For each record that follows, write out an identical copy.

- Records for processing:
★ ★ ★ ★
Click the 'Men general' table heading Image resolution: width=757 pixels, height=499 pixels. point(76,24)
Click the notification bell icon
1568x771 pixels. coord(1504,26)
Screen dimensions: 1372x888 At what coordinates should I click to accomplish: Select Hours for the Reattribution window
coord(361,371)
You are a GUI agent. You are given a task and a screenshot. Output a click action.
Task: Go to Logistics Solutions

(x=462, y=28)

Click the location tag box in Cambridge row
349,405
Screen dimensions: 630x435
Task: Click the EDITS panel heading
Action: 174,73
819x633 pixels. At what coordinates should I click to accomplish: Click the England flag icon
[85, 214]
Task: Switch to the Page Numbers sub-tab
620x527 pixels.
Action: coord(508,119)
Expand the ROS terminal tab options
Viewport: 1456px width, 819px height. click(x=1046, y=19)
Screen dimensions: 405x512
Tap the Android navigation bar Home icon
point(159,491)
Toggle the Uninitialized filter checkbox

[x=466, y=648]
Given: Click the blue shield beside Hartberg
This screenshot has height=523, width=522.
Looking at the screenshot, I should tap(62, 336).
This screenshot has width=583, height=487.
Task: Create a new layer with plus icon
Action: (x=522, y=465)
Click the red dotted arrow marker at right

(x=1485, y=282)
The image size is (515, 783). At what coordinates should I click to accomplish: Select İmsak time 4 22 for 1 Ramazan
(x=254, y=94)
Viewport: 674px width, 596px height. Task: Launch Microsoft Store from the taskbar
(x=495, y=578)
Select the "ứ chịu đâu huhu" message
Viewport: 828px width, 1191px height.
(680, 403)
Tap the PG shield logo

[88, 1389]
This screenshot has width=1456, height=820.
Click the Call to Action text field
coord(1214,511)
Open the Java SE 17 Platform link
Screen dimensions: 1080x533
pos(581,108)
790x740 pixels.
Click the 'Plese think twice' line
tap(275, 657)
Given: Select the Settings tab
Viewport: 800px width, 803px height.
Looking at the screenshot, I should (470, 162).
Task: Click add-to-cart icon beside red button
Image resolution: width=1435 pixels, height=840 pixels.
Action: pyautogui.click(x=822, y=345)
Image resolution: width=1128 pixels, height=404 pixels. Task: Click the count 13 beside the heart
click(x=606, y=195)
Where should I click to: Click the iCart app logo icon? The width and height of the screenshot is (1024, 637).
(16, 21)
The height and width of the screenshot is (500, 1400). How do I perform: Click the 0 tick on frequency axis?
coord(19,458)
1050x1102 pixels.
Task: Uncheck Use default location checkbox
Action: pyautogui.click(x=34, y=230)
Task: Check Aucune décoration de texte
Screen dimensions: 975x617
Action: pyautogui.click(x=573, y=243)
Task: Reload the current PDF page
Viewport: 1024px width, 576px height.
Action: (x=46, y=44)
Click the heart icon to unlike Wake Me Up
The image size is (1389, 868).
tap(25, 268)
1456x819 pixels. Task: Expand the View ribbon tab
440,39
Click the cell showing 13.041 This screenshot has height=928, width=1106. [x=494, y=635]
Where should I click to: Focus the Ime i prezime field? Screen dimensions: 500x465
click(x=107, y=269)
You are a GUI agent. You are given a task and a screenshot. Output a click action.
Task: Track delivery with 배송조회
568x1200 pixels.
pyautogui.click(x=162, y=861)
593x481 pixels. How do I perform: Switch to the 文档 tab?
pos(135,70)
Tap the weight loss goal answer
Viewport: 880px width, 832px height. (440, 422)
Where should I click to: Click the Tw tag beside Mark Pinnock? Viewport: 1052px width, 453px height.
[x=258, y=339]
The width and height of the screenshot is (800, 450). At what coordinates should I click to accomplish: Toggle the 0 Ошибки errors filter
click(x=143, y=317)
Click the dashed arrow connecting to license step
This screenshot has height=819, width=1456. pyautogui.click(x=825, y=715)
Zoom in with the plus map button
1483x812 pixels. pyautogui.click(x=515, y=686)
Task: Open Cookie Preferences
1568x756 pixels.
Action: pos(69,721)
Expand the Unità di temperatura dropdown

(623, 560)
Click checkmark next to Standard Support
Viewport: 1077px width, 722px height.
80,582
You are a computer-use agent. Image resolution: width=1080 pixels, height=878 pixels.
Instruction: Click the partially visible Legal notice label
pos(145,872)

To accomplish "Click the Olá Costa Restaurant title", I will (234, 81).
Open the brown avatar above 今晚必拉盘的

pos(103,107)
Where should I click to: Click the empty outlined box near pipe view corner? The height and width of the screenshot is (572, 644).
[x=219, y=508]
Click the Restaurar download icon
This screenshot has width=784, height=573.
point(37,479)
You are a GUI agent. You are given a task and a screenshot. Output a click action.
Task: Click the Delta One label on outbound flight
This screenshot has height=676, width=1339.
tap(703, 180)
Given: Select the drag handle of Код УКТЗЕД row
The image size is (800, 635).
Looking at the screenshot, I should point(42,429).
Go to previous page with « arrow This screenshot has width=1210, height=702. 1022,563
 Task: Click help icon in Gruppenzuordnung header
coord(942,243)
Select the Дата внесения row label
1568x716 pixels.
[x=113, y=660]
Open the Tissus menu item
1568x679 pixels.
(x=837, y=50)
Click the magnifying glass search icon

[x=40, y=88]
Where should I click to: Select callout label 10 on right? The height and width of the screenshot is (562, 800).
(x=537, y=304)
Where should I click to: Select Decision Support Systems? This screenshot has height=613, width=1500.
★ ★ ★ ★
- Your solution:
Click the 'Men general' table heading Image resolution: width=757 pixels, height=499 pixels. point(76,24)
Click the notification bell icon
1568x771 pixels. coord(1504,26)
Screen dimensions: 1372x888 At what coordinates should I click to accomplish: Select Hours for the Reattribution window
coord(361,371)
You are a GUI agent. You are given a task and a screenshot. Output a click action.
Task: Go to Logistics Solutions

(x=462, y=28)

Click the location tag box in Cambridge row
349,405
Screen dimensions: 630x435
Task: Click the EDITS panel heading
Action: 174,73
819x633 pixels. At what coordinates should I click to accomplish: Click the England flag icon
[85, 214]
Task: Switch to the Page Numbers sub-tab
620x527 pixels.
Action: coord(508,119)
Expand the ROS terminal tab options
Viewport: 1456px width, 819px height. click(x=1046, y=19)
Screen dimensions: 405x512
Tap the Android navigation bar Home icon
point(159,491)
Toggle the Uninitialized filter checkbox

[x=466, y=648]
Given: Click the blue shield beside Hartberg
This screenshot has height=523, width=522.
Looking at the screenshot, I should tap(62, 336).
This screenshot has width=583, height=487.
Task: Create a new layer with plus icon
Action: (x=522, y=465)
Click the red dotted arrow marker at right

(x=1485, y=282)
The image size is (515, 783). At what coordinates should I click to accomplish: Select İmsak time 4 22 for 1 Ramazan
(x=254, y=94)
Viewport: 674px width, 596px height. Task: Launch Microsoft Store from the taskbar
(x=495, y=578)
Select the "ứ chịu đâu huhu" message
Viewport: 828px width, 1191px height.
(680, 403)
Tap the PG shield logo

[88, 1389]
This screenshot has width=1456, height=820.
Click the Call to Action text field
coord(1214,511)
Open the Java SE 17 Platform link
Screen dimensions: 1080x533
pos(581,108)
790x740 pixels.
Click the 'Plese think twice' line
tap(275, 657)
Given: Select the Settings tab
Viewport: 800px width, 803px height.
Looking at the screenshot, I should (470, 162).
Task: Click add-to-cart icon beside red button
Image resolution: width=1435 pixels, height=840 pixels.
Action: pyautogui.click(x=822, y=345)
Image resolution: width=1128 pixels, height=404 pixels. Task: Click the count 13 beside the heart
click(x=606, y=195)
Where should I click to: Click the iCart app logo icon? The width and height of the screenshot is (1024, 637).
(16, 21)
The height and width of the screenshot is (500, 1400). How do I perform: Click the 0 tick on frequency axis?
coord(19,458)
1050x1102 pixels.
Task: Uncheck Use default location checkbox
Action: pyautogui.click(x=34, y=230)
Task: Check Aucune décoration de texte
Screen dimensions: 975x617
Action: pyautogui.click(x=573, y=243)
Task: Reload the current PDF page
Viewport: 1024px width, 576px height.
Action: (x=46, y=44)
Click the heart icon to unlike Wake Me Up
The image size is (1389, 868).
tap(25, 268)
1456x819 pixels. Task: Expand the View ribbon tab
440,39
Click the cell showing 13.041 This screenshot has height=928, width=1106. [x=494, y=635]
Where should I click to: Focus the Ime i prezime field? Screen dimensions: 500x465
click(x=107, y=269)
You are a GUI agent. You are given a task and a screenshot. Output a click action.
Task: Track delivery with 배송조회
568x1200 pixels.
pyautogui.click(x=162, y=861)
593x481 pixels. How do I perform: Switch to the 文档 tab?
pos(135,70)
Tap the weight loss goal answer
Viewport: 880px width, 832px height. (440, 422)
Where should I click to: Click the Tw tag beside Mark Pinnock? Viewport: 1052px width, 453px height.
[x=258, y=339]
The width and height of the screenshot is (800, 450). At what coordinates should I click to accomplish: Toggle the 0 Ошибки errors filter
click(x=143, y=317)
Click the dashed arrow connecting to license step
This screenshot has height=819, width=1456. pyautogui.click(x=825, y=715)
Zoom in with the plus map button
1483x812 pixels. pyautogui.click(x=515, y=686)
Task: Open Cookie Preferences
1568x756 pixels.
Action: pos(69,721)
Expand the Unità di temperatura dropdown

(623, 560)
Click checkmark next to Standard Support
Viewport: 1077px width, 722px height.
80,582
You are a computer-use agent. Image resolution: width=1080 pixels, height=878 pixels.
Instruction: Click the partially visible Legal notice label
pos(145,872)

To accomplish "Click the Olá Costa Restaurant title", I will (234, 81).
Open the brown avatar above 今晚必拉盘的

pos(103,107)
Where should I click to: Click the empty outlined box near pipe view corner? The height and width of the screenshot is (572, 644).
[x=219, y=508]
Click the Restaurar download icon
This screenshot has width=784, height=573.
point(37,479)
You are a GUI agent. You are given a task and a screenshot. Output a click action.
Task: Click the Delta One label on outbound flight
This screenshot has height=676, width=1339.
tap(703, 180)
Given: Select the drag handle of Код УКТЗЕД row
The image size is (800, 635).
Looking at the screenshot, I should point(42,429).
Go to previous page with « arrow This screenshot has width=1210, height=702. 1022,563
 Task: Click help icon in Gruppenzuordnung header
coord(942,243)
Select the Дата внесения row label
1568x716 pixels.
[x=113, y=660]
Open the Tissus menu item
1568x679 pixels.
(x=837, y=50)
Click the magnifying glass search icon

[x=40, y=88]
Where should I click to: Select callout label 10 on right? The height and width of the screenshot is (562, 800).
(x=537, y=304)
Where should I click to: Select Decision Support Systems? This screenshot has height=613, width=1500.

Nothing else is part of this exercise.